**Your objective**. Below are lines of data; count those that contain "agent" and give the total alone.

**Extracted material**.

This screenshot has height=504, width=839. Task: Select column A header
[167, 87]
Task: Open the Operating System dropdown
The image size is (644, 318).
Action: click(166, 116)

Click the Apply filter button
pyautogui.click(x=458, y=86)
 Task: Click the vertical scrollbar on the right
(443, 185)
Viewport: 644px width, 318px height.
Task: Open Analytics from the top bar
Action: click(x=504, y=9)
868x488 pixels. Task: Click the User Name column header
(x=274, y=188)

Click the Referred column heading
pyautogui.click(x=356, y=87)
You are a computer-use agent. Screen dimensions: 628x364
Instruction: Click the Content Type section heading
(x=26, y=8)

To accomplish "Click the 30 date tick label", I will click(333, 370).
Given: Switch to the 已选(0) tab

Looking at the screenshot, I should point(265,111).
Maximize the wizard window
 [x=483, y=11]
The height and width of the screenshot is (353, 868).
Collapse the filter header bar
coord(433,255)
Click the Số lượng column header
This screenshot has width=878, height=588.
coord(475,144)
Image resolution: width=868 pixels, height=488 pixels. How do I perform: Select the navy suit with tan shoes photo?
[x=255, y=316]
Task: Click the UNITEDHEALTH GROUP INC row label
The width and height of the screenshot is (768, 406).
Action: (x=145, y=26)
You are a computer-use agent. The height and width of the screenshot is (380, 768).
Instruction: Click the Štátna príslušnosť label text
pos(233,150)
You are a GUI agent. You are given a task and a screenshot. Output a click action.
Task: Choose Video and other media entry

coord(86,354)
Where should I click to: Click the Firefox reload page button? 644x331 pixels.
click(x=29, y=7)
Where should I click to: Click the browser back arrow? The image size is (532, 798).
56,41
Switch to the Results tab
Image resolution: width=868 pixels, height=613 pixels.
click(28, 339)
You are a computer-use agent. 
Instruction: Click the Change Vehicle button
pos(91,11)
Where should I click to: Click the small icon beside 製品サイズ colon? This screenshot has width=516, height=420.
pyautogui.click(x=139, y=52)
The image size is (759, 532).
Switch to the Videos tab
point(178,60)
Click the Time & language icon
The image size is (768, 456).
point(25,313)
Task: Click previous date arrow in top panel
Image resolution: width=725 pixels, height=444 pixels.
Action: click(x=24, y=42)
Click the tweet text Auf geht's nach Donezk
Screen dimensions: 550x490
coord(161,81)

**Task result**. 4